▸ **PROBLEM TO WORK ON**
Without pictures, output exactly the lines running from the line containing "1456x819 pixels." to the end of the listing below.

▸ **INFORMATION SUPPLIED**
··········

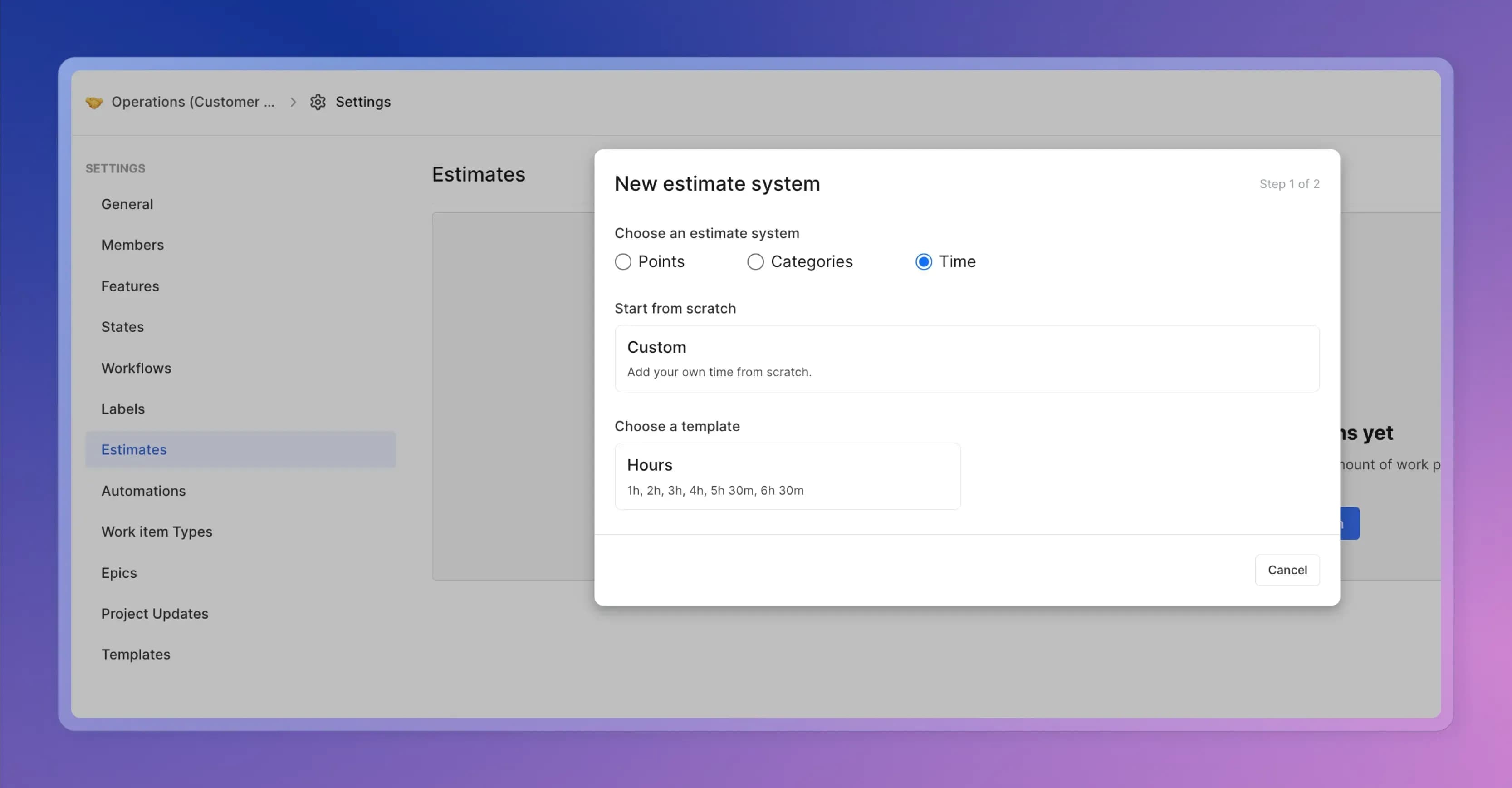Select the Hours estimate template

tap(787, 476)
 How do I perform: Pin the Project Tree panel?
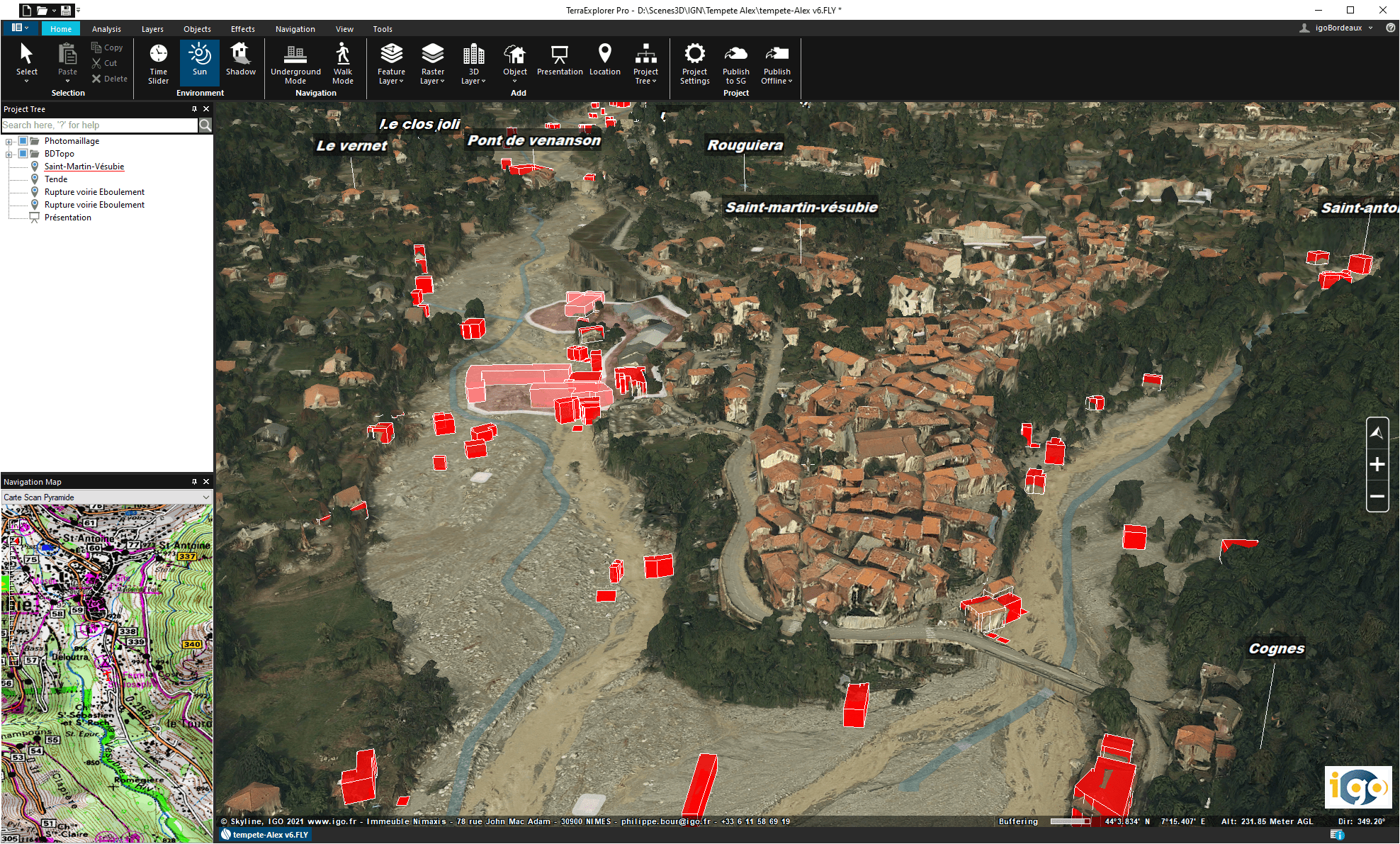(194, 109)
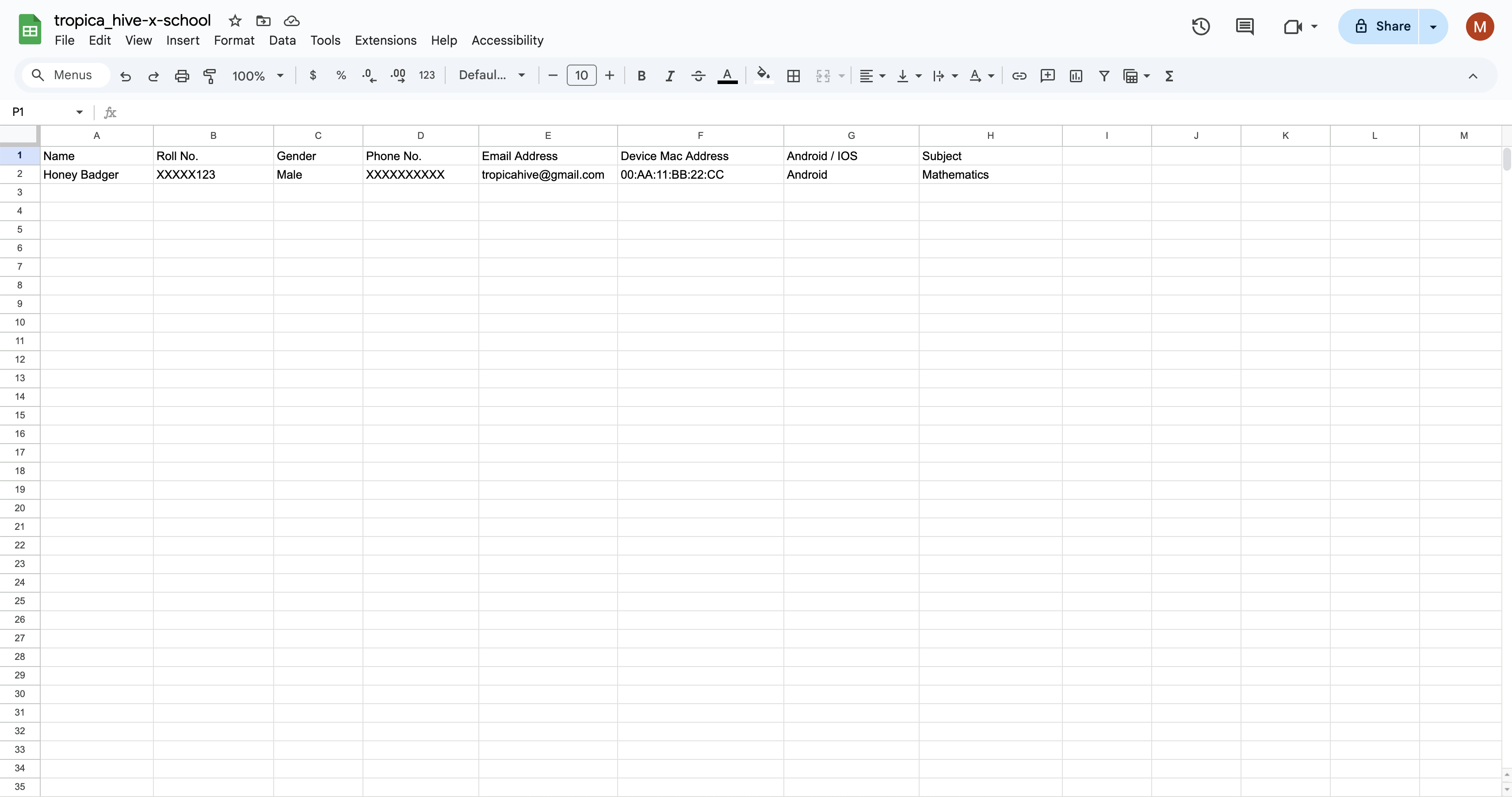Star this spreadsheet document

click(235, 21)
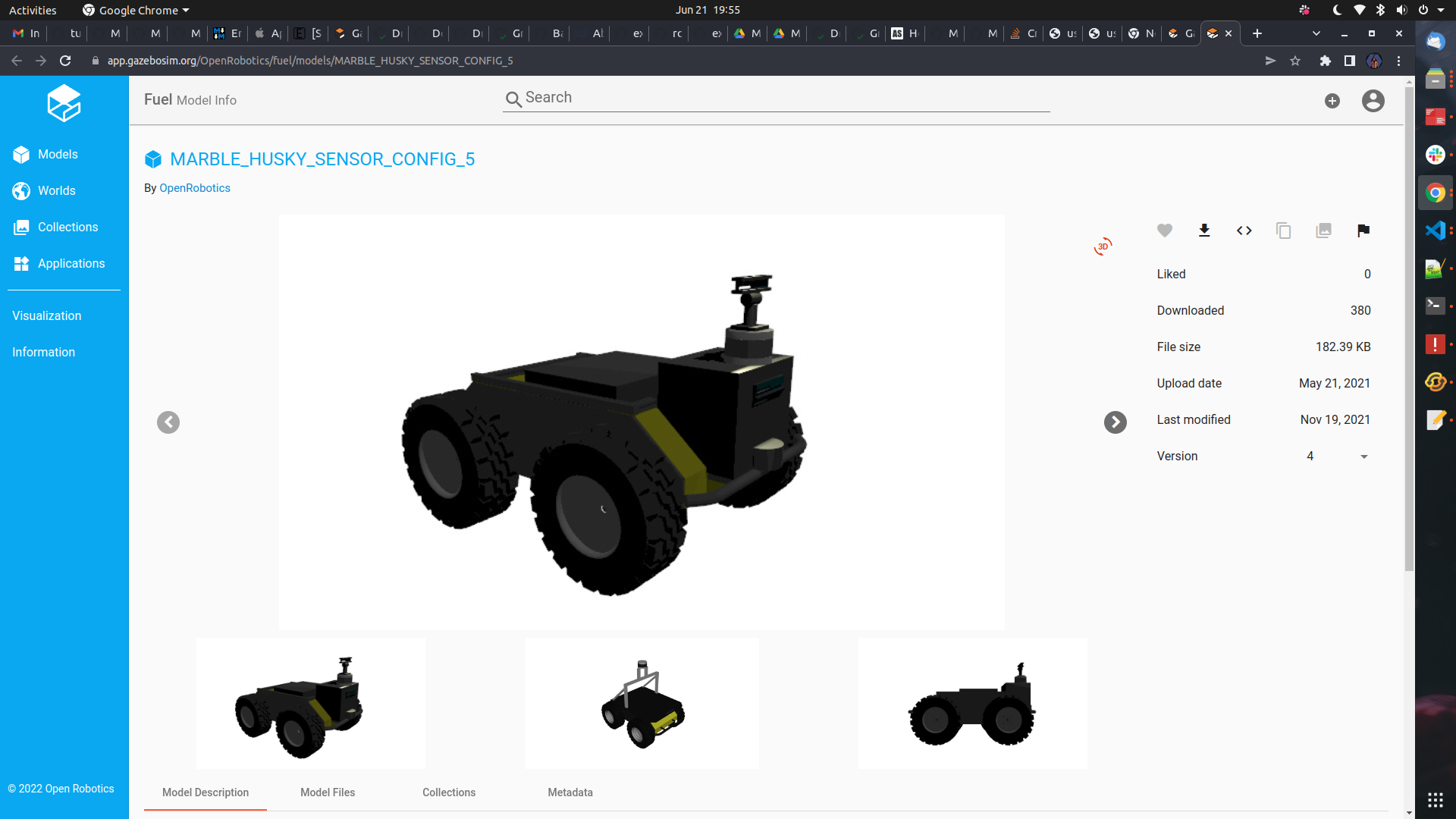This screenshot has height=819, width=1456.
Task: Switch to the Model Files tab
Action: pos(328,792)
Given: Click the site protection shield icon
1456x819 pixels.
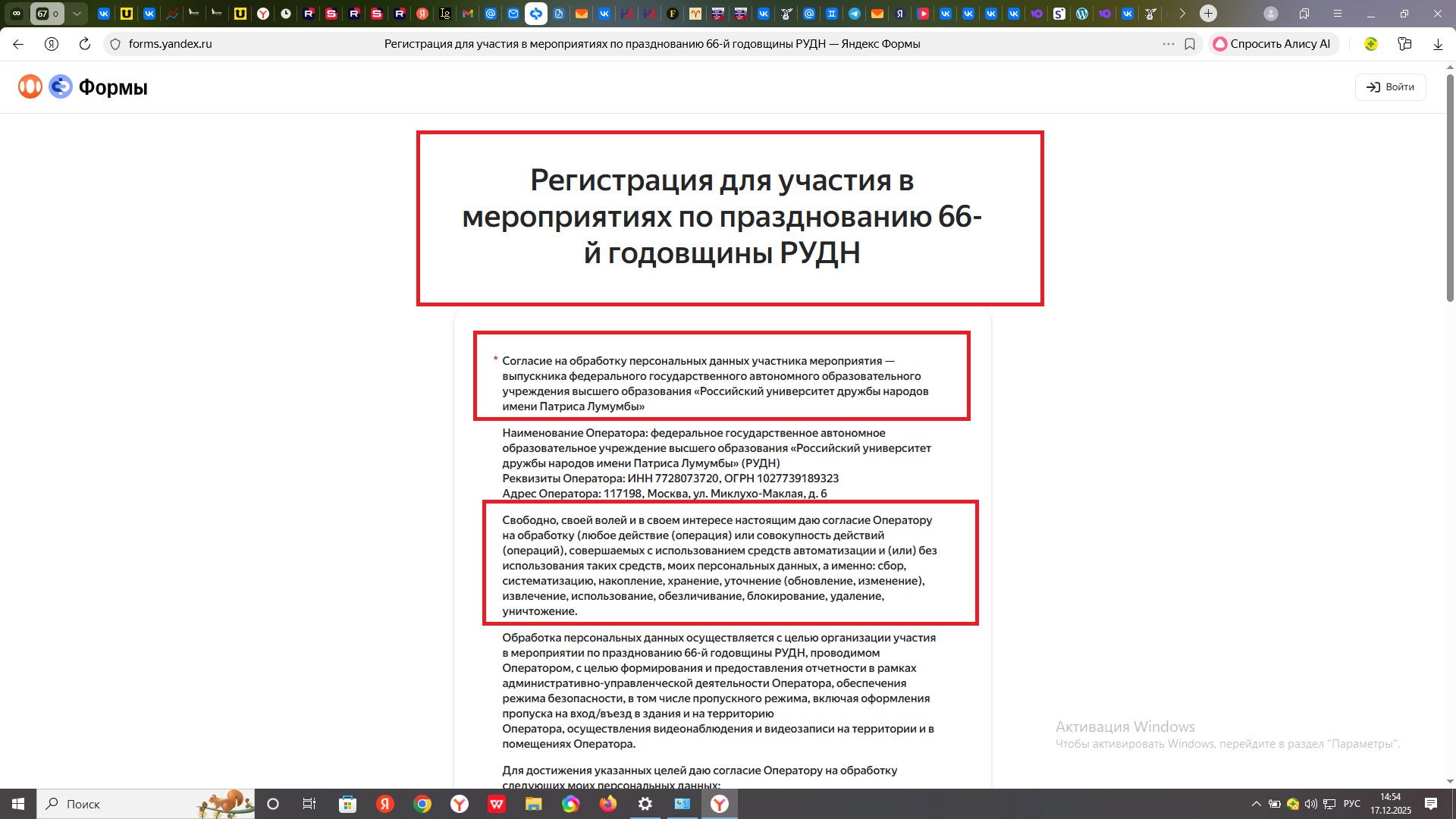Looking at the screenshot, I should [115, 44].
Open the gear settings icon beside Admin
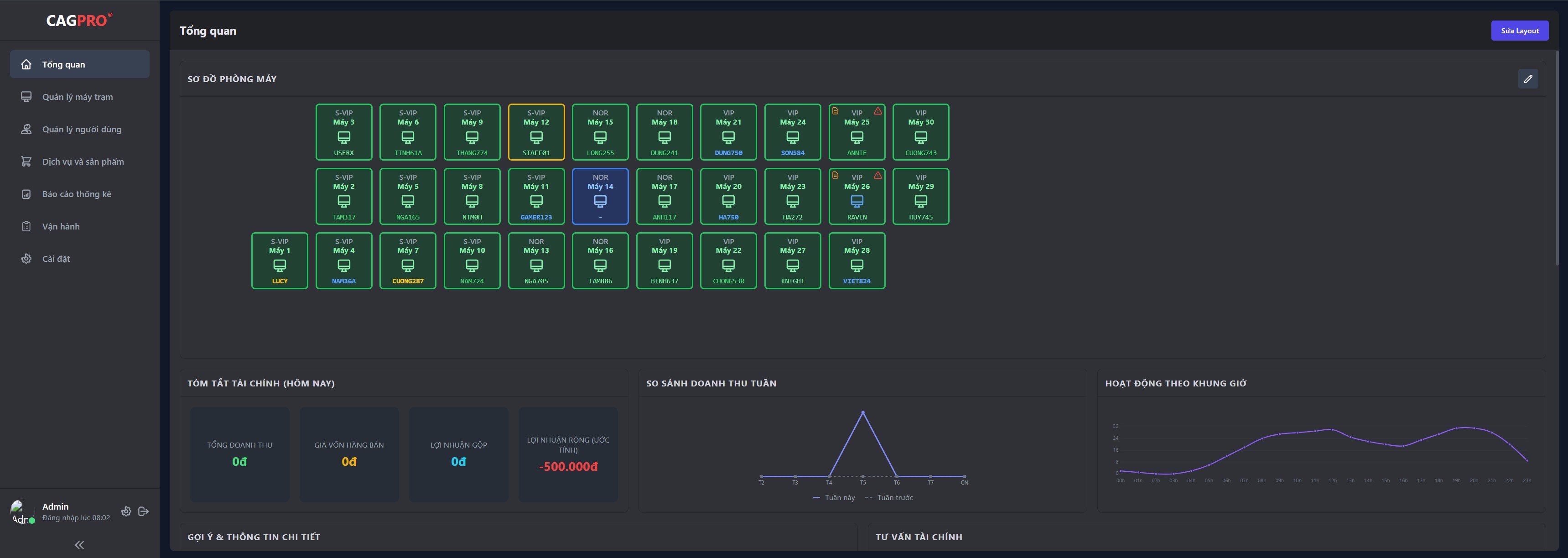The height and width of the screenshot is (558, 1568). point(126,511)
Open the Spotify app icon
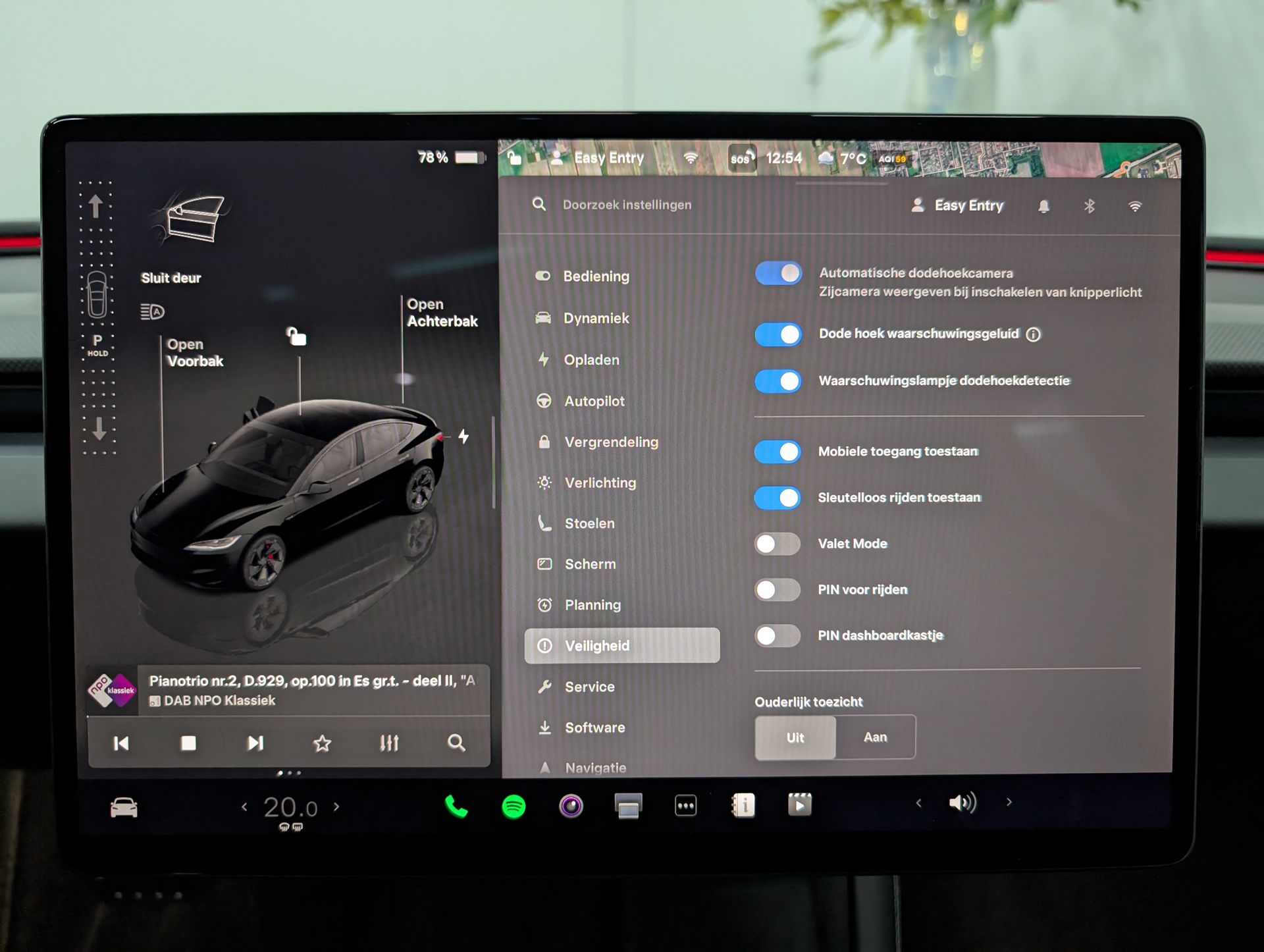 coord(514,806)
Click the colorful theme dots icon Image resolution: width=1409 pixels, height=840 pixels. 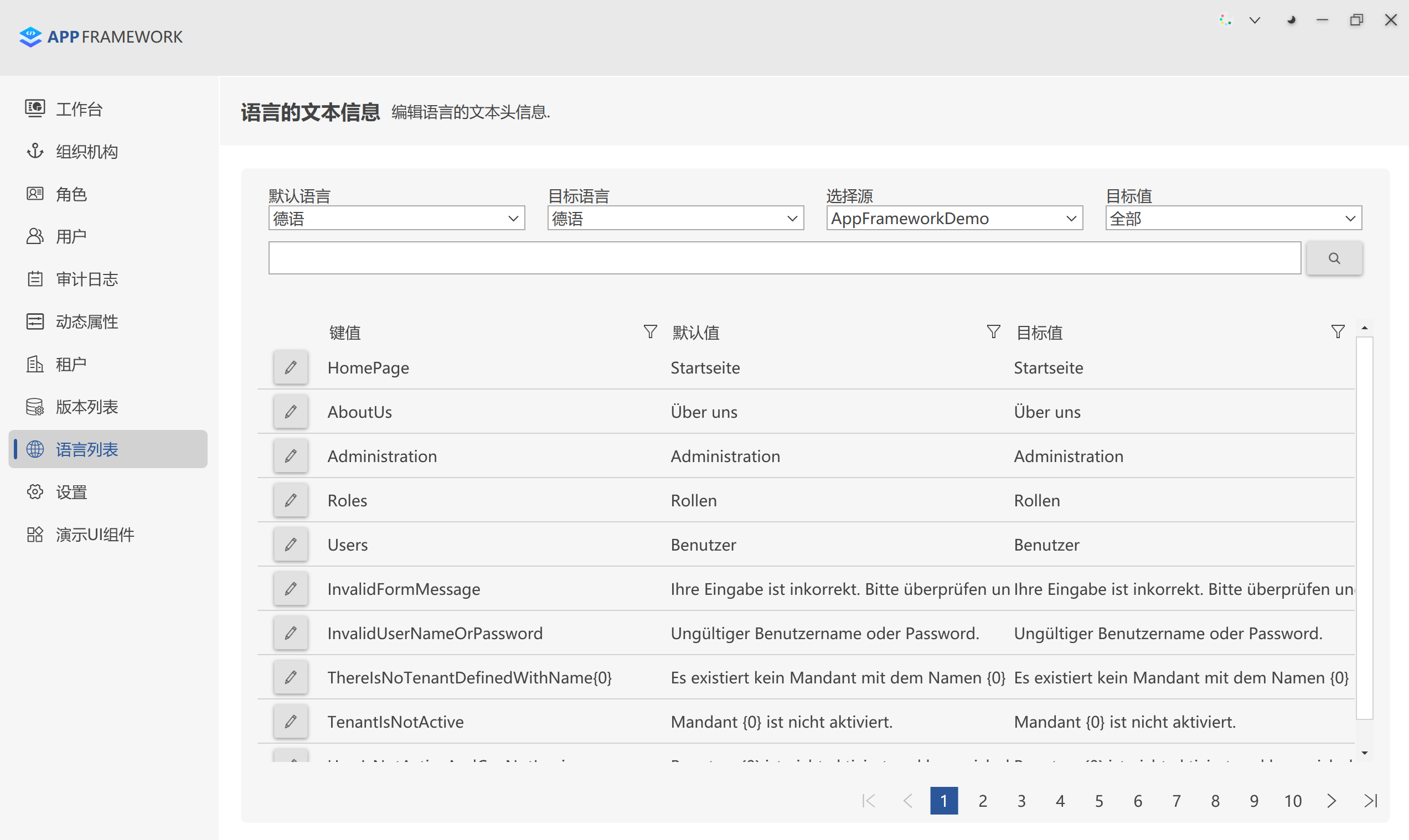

··········

▸ **SOLUTION FOR THIS PROBLEM**
1456x819 pixels.
Looking at the screenshot, I should [115, 44].
Open the gear settings icon beside Admin
The height and width of the screenshot is (558, 1568). point(126,511)
Open the Spotify app icon
 coord(514,806)
Click the colorful theme dots icon Image resolution: width=1409 pixels, height=840 pixels. 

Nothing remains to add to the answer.